Carsten Rehder Schiffsmakler und Reederei is ringing in managerial changes at a pivotal time for the 120-year-old company.
Long-time boss Thomas Rehder is preparing to hand over his day-to-day roles to a younger generation led by 38-year-old Jonas Meinhardt.
The move comes as the German managing owner of bulker, container and multipurpose vessels is looking for new opportunities.
Meinhardt was appointed managing director in November.
He is credited by Rehder as having extensive experience in developing new projects, including working on mergers and acquisitions for Bremen-based Zech Group and its associated ship management business Zeaborn.
Meinhardt is expected to work closely with the 31-year-old Carl Rehder.
The younger Rehder, who has carved out an independent career in ship finance, represents the fifth generation in the family company after joining the advisory board in 2021.
Thomas Rehder believes that giving the next generation the flexibility and freedom to do their first real deals in their 30s is important.
The 66-year-old regards the decision to step back as important for the continuity of the company.
With Jonas Meinhardt and my son Carl, I see the future development of the company in good hands...
— Thomas Rehder
“With Jonas Meinhardt and my son Carl, I see the future development of the company in good hands when I retire from day-to-day business at a later date,” he said.
The new team is expected to continue to develop shipping projects for the company, which typically takes its own stake in the vessels that form part of its portfolio.
In the past, it has managed vessels on behalf of Oslo investment fund Maritime Opportunities and German fund manager Ortolan.
The timing of the managerial changes comes after the fleet managed by the company has been placed on a sounder financial footing.
Like many German companies, Carsten Rehder had to restructure its fleet extensively during the shipping crisis.
Ships were initially sold for restructuring purposes and later to enable investors to take a profit, Rehder senior said.
That has left the company with a mixed fleet of seven vessels, all of which are on period charter.
“Many ships, including almost all container ships, have been sold. Yet five bulk and MPP purchases have been made in the last 18 months,” Rehder said.
That fleet comprises just two 1,700-teu container ships, two 12,000-dwt F-type MPPs and three handysize bulkers.
The 37,200-dwt Lima Strait (built 2012), Liverpool Strait and 37,500-dwt Lancaster Strait (both built 2013) form part of Aug Bolten Bulk, the partnership Carsten Rehder formed in September 2020 with fellow Hamburg shipowner Aug Bolten.
As the company scouts for new investment opportunities, it has not ruled out backing bulkers and possibly containers again.
Secondhand acquisitions are deemed most likely. The company would consider newbuilds only in special situations.

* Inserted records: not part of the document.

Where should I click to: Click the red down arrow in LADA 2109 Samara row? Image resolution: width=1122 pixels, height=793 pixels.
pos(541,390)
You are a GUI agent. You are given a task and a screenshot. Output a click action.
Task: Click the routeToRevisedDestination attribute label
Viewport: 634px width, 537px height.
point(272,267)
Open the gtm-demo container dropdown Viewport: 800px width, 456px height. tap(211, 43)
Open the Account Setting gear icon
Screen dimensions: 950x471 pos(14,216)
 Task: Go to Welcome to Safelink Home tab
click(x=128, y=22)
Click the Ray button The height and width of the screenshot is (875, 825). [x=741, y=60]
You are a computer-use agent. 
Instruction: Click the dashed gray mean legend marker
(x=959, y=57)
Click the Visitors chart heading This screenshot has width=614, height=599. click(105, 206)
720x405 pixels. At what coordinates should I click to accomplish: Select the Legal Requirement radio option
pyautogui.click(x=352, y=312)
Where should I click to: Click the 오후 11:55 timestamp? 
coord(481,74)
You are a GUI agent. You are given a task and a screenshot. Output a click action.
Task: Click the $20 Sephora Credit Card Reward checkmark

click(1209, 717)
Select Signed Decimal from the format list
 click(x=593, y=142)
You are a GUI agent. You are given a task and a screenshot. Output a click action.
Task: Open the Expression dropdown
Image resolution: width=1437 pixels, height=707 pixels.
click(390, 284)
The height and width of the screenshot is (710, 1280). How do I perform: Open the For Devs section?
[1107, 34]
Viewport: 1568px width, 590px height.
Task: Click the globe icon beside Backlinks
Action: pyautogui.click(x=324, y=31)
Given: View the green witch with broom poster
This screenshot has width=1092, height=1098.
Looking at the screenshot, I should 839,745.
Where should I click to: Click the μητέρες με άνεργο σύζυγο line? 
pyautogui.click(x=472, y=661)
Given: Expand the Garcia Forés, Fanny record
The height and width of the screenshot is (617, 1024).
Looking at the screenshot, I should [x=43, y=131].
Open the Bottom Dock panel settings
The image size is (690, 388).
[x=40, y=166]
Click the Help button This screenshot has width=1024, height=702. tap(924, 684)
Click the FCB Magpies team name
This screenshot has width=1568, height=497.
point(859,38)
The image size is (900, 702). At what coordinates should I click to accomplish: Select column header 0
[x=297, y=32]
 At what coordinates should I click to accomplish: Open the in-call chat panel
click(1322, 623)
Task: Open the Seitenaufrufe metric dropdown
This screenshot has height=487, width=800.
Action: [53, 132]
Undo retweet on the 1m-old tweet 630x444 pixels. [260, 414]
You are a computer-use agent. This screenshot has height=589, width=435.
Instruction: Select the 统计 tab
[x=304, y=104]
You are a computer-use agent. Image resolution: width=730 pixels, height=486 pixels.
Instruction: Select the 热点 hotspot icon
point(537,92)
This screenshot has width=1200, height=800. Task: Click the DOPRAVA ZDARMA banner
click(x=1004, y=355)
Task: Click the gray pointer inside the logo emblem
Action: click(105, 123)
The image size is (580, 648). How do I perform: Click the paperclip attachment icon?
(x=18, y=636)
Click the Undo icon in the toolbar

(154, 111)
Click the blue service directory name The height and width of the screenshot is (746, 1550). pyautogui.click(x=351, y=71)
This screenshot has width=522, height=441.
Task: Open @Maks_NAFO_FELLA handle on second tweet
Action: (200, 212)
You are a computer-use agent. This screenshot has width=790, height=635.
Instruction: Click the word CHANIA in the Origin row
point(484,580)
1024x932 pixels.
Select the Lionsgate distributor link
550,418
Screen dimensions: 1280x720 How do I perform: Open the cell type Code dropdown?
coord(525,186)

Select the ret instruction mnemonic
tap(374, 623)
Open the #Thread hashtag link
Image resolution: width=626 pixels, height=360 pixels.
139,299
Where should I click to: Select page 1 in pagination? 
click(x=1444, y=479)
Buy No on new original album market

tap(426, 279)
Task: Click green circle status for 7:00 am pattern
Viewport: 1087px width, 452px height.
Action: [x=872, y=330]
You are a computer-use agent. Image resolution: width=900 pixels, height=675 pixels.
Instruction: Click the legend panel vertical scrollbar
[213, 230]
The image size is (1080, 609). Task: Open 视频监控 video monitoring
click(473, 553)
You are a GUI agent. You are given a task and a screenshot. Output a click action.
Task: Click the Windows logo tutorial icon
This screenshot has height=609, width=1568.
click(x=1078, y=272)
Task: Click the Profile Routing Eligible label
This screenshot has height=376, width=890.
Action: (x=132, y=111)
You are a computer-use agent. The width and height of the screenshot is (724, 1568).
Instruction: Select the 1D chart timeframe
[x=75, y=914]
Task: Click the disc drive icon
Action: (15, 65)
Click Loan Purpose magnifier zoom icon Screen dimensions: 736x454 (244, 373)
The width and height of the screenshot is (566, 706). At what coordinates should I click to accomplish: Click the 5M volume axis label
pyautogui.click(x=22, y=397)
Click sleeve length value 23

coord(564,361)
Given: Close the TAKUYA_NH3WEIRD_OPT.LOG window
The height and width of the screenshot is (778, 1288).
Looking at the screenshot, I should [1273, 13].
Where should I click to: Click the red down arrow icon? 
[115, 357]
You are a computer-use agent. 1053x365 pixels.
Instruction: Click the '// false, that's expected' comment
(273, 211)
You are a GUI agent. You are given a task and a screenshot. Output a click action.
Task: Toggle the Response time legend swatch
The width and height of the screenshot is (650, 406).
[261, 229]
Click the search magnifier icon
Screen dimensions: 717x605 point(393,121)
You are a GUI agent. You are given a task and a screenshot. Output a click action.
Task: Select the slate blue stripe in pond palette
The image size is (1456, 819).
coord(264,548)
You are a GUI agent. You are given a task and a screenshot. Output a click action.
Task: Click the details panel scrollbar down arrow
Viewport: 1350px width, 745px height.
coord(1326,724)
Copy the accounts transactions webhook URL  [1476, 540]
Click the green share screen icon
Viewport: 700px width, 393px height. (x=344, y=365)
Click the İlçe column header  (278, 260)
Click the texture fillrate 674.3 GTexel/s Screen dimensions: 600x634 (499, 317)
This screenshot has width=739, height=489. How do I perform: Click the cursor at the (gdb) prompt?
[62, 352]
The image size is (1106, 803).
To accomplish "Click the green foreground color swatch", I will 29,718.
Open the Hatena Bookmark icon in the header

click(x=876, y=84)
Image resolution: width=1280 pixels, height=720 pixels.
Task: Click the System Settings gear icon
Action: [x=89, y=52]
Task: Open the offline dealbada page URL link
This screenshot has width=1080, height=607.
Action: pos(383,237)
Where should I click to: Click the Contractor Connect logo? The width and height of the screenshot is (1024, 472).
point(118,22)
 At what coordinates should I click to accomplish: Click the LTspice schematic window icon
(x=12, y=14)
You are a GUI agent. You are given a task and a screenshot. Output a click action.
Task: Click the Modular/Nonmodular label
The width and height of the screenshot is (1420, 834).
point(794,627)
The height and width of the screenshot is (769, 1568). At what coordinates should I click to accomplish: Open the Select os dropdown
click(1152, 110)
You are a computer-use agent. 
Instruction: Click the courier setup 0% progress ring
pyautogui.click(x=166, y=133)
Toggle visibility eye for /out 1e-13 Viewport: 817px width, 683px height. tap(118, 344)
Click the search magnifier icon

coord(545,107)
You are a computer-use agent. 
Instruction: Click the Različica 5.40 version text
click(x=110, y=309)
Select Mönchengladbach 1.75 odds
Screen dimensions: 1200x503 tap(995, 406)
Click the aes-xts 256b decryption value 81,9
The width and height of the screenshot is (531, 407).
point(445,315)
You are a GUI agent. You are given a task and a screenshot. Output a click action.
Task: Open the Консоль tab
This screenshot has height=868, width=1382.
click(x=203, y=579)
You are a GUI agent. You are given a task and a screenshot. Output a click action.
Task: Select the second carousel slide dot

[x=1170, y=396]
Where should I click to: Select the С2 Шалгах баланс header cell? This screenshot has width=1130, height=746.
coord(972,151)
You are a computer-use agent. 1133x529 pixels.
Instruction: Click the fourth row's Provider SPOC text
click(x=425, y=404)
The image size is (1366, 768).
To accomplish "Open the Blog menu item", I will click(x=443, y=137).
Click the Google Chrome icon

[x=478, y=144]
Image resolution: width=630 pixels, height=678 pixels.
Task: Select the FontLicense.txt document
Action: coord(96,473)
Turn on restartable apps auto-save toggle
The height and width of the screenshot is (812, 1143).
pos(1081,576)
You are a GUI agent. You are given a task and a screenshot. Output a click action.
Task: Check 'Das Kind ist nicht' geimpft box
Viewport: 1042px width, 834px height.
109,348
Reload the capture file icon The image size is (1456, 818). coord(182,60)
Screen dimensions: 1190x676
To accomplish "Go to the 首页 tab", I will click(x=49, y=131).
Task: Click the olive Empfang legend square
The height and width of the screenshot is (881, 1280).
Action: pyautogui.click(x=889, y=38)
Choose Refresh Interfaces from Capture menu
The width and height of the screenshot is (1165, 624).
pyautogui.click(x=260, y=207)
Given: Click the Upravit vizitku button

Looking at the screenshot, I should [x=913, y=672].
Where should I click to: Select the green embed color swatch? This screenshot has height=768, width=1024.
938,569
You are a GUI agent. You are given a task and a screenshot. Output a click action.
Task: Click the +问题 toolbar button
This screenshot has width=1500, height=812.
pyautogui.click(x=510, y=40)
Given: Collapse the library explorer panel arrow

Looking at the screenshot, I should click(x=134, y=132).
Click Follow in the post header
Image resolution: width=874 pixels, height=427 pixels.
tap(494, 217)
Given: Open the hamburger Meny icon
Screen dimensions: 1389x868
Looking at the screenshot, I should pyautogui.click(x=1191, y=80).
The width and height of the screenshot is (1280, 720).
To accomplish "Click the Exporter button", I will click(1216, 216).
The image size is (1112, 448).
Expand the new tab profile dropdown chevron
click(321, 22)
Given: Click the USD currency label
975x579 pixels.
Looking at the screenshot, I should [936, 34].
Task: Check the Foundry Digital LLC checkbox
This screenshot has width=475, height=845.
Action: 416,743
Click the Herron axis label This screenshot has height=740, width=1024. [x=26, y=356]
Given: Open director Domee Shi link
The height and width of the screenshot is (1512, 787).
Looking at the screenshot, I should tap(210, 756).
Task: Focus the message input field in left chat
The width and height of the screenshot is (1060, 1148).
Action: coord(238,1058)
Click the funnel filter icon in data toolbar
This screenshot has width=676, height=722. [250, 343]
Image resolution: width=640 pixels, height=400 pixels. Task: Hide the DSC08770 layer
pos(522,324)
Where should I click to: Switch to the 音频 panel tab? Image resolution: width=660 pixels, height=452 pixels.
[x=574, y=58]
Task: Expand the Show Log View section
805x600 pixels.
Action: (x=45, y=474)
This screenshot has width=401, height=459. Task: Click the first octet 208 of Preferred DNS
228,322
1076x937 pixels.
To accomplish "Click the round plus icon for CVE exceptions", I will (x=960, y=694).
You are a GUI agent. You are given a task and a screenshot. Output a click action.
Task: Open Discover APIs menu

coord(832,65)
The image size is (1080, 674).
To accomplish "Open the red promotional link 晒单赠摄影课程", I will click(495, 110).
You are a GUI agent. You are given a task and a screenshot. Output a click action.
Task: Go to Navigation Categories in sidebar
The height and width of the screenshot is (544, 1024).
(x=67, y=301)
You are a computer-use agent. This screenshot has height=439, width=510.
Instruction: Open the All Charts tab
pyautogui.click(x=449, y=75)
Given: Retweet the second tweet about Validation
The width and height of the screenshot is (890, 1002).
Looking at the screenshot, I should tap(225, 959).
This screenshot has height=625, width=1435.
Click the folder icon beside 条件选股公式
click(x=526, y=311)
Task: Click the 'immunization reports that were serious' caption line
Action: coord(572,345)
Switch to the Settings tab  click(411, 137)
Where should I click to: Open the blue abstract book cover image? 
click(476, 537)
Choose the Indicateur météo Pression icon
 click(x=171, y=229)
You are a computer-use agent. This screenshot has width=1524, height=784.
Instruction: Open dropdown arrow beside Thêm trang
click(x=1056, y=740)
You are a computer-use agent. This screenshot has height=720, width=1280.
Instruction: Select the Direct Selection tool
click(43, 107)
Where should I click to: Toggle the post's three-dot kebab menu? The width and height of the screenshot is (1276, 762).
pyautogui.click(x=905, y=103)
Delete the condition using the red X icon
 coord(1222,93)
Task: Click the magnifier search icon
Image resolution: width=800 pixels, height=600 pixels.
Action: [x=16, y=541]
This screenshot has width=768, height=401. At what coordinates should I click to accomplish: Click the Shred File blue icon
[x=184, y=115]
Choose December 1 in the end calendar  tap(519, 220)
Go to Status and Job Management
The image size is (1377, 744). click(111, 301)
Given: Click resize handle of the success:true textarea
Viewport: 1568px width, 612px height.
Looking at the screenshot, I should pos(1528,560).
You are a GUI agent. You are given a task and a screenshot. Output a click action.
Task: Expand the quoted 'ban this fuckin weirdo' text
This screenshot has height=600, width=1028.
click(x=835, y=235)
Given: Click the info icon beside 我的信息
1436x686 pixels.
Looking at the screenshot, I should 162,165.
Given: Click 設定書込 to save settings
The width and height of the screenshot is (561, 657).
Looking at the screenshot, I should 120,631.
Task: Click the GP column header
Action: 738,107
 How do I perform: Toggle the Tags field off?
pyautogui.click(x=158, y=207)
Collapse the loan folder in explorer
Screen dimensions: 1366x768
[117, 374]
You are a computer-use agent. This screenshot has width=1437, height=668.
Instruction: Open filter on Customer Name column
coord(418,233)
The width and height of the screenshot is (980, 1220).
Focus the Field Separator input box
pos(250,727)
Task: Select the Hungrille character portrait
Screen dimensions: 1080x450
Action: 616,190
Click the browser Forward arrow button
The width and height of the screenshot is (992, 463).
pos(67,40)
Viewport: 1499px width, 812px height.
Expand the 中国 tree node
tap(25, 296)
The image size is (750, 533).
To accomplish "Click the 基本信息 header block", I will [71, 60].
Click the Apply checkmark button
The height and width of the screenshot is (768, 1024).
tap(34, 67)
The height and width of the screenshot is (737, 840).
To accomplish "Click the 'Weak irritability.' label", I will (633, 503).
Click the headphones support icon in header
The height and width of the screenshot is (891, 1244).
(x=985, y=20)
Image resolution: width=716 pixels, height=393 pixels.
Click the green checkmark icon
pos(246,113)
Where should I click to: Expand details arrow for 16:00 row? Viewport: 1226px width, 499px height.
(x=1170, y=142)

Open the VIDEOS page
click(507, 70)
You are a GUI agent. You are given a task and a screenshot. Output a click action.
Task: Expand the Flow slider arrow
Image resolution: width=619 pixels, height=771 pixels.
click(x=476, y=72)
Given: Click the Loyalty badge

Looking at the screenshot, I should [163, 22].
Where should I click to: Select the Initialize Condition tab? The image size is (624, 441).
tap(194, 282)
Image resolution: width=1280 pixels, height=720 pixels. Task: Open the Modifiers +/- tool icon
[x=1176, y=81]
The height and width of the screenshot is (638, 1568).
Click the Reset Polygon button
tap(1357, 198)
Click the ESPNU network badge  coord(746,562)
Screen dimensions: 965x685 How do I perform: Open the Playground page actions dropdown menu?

The managerial shakeout also brings changes in its finance division, where 63-year old Matthias Remshard has retired as financial director, replaced by 44-year-old Sebastian Breitkopf, who joined the company in 2006.
The new generation in charge of financing will also face fresh challenges. None of the banks that used to work with Carsten Rehder remain as partners, since most have exited the shipping business or sold their vessels, Thomas Rehder said.
In other changes, 55-year-old Max Warnecke has stepped down from the management board.
Warnecke remains responsible for chartering, insurance, and sale and purchase.
“Max achieved a lot during the years of the shipping crisis,” Rehder said.